To be an accomplished artist, especially one considered an “outsider artist,” is to be the master of one’s own language. The self-taught painter Bill Traylor was clearly such a master, with his abstract depictions of his life experiences during the Reconstruction and Jim Crow America; memories articulated with long-limbed human figures, oval dogs, sketched out crowds, and squabbling couples, fondly described by an art expert here as “beautiful simplicity.” It’s entirely true with Traylor’s case that one person can look at a painting and see a few shapes, colors, and maybe some faces, while others see a full text.
Getting someone to understand that language can be a whole other deal. “Chasing Ghosts” has a great idea in showcasing as much of Traylor’s work as possible, and next to the creations of other Black artists, but its talking head presentation is fairly didactic. Traylor’s abstract paintings don’t so much come to life through this documentary but are lovingly promoted, and the filmmaking’s own artistic approach can contradict the verve that Traylor’s fans associate with his work.
Given Traylor’s status as an artist whose work was more promoted after his death than during his life, his paintings requires the fullest picture possible, and a great deal of context. How else to best understand these rectangular torsos, the triangular teeth, or the one-dimensional locations? Wolf’s interviewed experts provide some compelling insight, like how the color blue on a figure’s legs referred to the emotional doldrums of the blues itself, or how the relationship dynamics to be found within how a woman and a man are shown clashing, pointing in different directions. But an airy description like “beautiful simplicity” echoes throughout, and Wolf’s documentary favors bulky historical context more than it does analysis when it comes to making Traylor accessible. It can’t decide if its main audience is a celebrated art gallery or a school trip, though both have their merits.
Traylor created hundreds and hundreds paintings in his 80s, a type of final chapter after initially being born into a family of slaves that shared a long-time bond with the white family who owned them (which is where the last name Traylor came from). His paintings, many of which he drew on the back of cardboard or any paper scraps he could find, were completed in Montgomery, Alabama, a resting place after decades of being a sharecropper, and dancing, carousing, and taking care of his growing family as America supported and terrorized people just like Traylor. Taken as a whole (the documentary displays dozens and dozens of them, though countless were lost over time) the paintings are like fascinating journal entries from a perspective of Black America not as thoroughly documented, with some of Traylor’s takes more mystical or playful than others.
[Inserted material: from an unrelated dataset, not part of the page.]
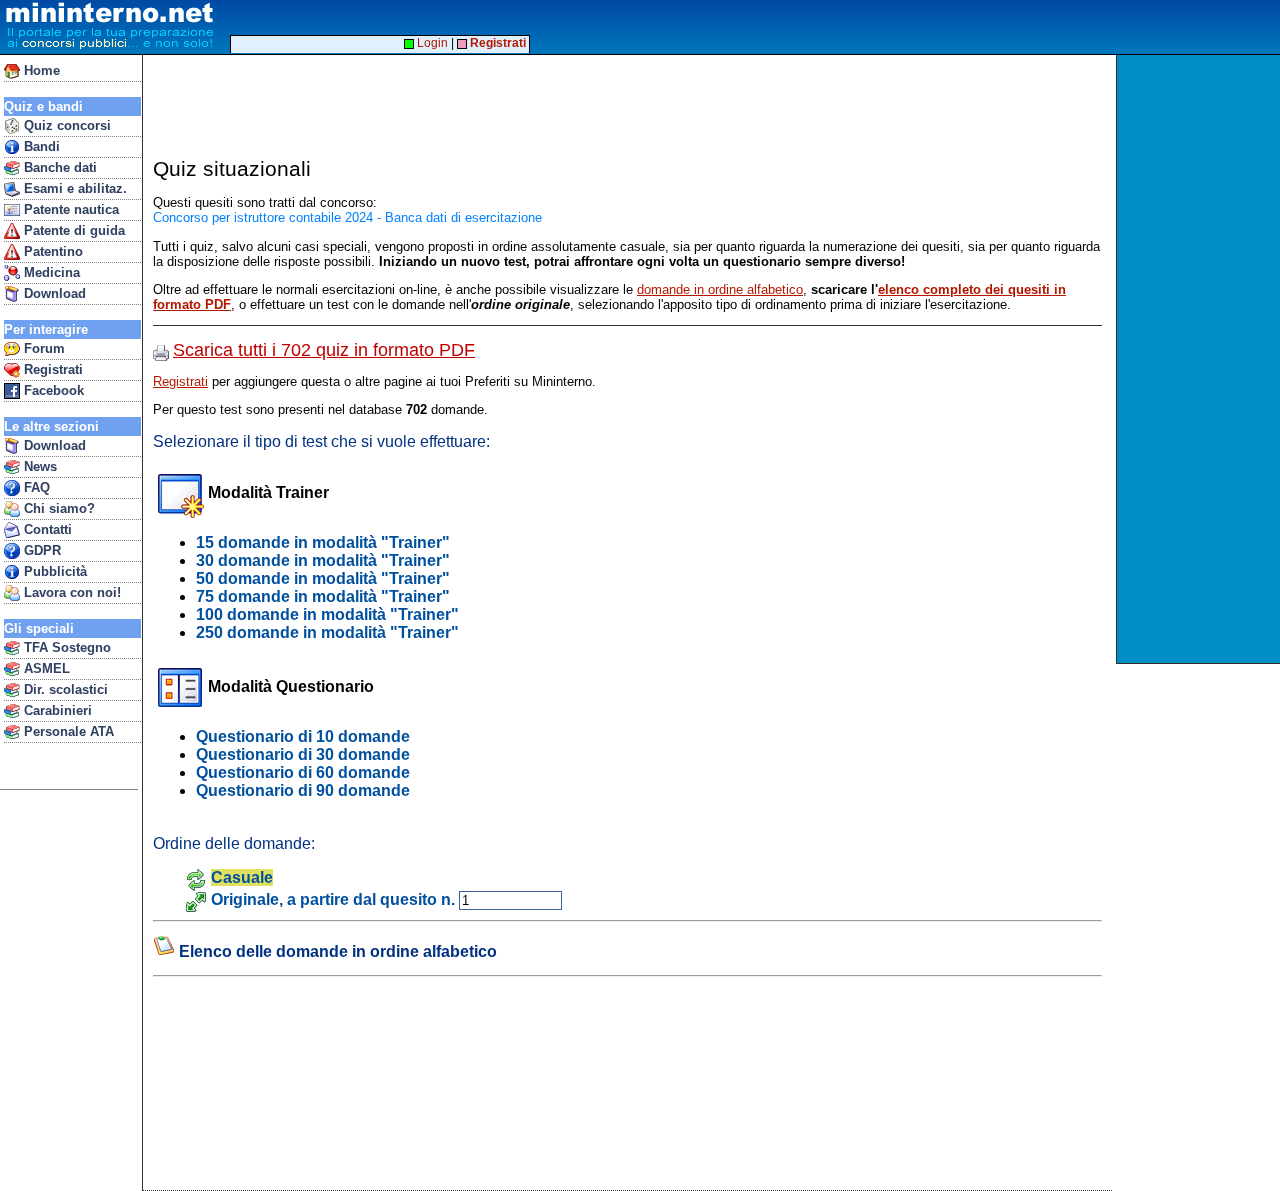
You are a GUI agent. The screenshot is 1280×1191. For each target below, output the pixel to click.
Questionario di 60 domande (303, 772)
In bringing this story to light, Wolf is working with a small amount of specific archival material—an understandable part of this production, along with its budgetary constraints. There’s certainly not a lot of photos of Traylor or his upbringing, and his life events seem mostly charted by the few remaining written spreadsheets. But Wolf tends to create a larger American history background with flourishes that brings out its more History Channel-like inclinations: voiceover reenactments from the words of leaders and ex-slaves, slow scans over art of historical clashes, and generic B-roll footage. Paired with its talking head interviews which are already aesthetically rough-around-the-edges themselves, the presentation runs dry in spite of its valuable information.
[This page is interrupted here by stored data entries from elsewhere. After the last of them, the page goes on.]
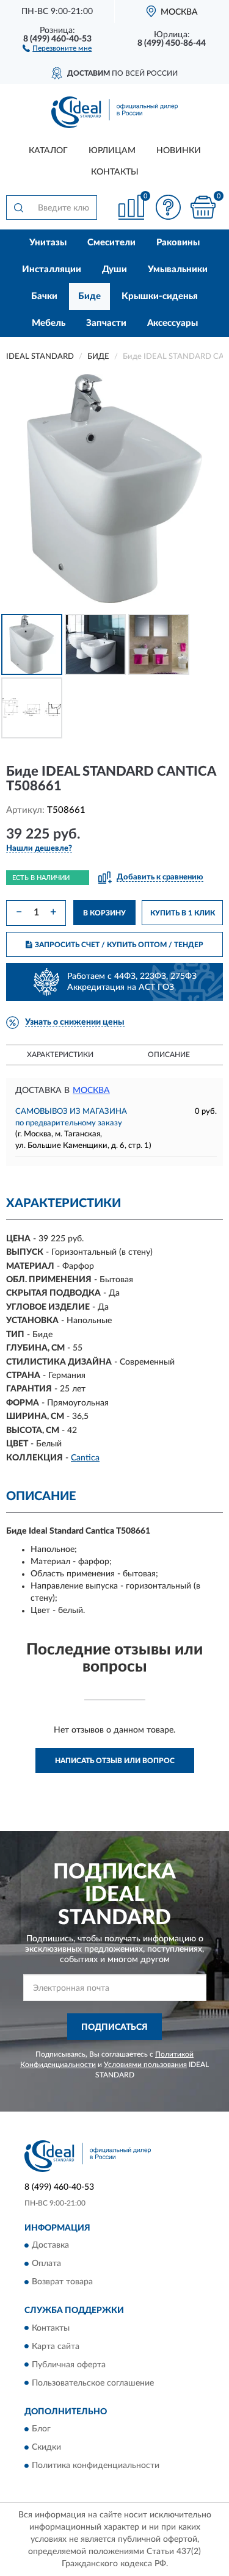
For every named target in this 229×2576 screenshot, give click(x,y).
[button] (57, 47)
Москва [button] (91, 1090)
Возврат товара (62, 2282)
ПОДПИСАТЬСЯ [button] (114, 2027)
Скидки (46, 2447)
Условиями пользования (145, 2064)
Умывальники (178, 269)
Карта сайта (55, 2346)
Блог (41, 2429)
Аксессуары (172, 323)
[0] (202, 207)
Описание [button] (169, 1054)
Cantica (85, 1458)
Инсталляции (51, 269)
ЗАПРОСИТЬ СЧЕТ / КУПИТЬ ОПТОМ (119, 944)
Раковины (178, 242)
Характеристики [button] (60, 1054)
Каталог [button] (48, 150)
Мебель (48, 323)
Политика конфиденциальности (95, 2465)
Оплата (46, 2264)
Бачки (44, 296)
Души (114, 269)
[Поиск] (18, 207)
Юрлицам (112, 150)
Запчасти (106, 323)
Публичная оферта (69, 2365)
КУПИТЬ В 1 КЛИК (182, 913)
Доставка (50, 2246)
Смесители (111, 242)
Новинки (178, 150)
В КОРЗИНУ (104, 913)
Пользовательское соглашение (93, 2383)
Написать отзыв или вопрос (115, 1760)
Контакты (115, 172)
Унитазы (48, 242)
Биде (89, 296)
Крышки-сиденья (160, 296)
Wolf’s sharper choice is to emphasize this historical context by supplementing Traylor’s creations with other Black artists; their expressions are like practical special effects that add more depth to this larger story of Black art, discovered and shared. Wolf gives time for the words of Zora Neale Hurston or Langston Hughes to wash over us in brief meditative passages, their observations reflecting the most recent discussed point in Traylor’s life. Stoic monologues by actors Russell G. Jones and Sharon Washington dominate a minimal stage, sharing bits of Traylor’s saga to an unseen audience; the furious silhouette of tap dancer Jason Samuels Smith vividly accompanies a passage about how backwards limbs and curled legs represent dance in Traylor’s work. It becomes clear that if the doc isn’t going to stretch itself too far with its own storytelling tactics, its vision of the past is at least chock-full of Black artistry.
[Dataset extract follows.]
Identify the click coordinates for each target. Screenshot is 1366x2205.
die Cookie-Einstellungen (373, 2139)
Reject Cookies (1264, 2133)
A sincere doc like this nonetheless has to be persuasive, to help us fully feel what the experts do as they speak with great reverence about its subject. “Bill Traylor: Chasing Ghosts” gets more stuck when it comes to its own expressions, and I would have appreciated more to take away regarding how Traylor’s compositions themselves could stand on their own. But Wolf’s film captures what feels most important: it’s successful in getting one to understand the vitality of this artist’s language, and why it demands more visibility in history.
Now playing in select theaters and via virtual cinemas.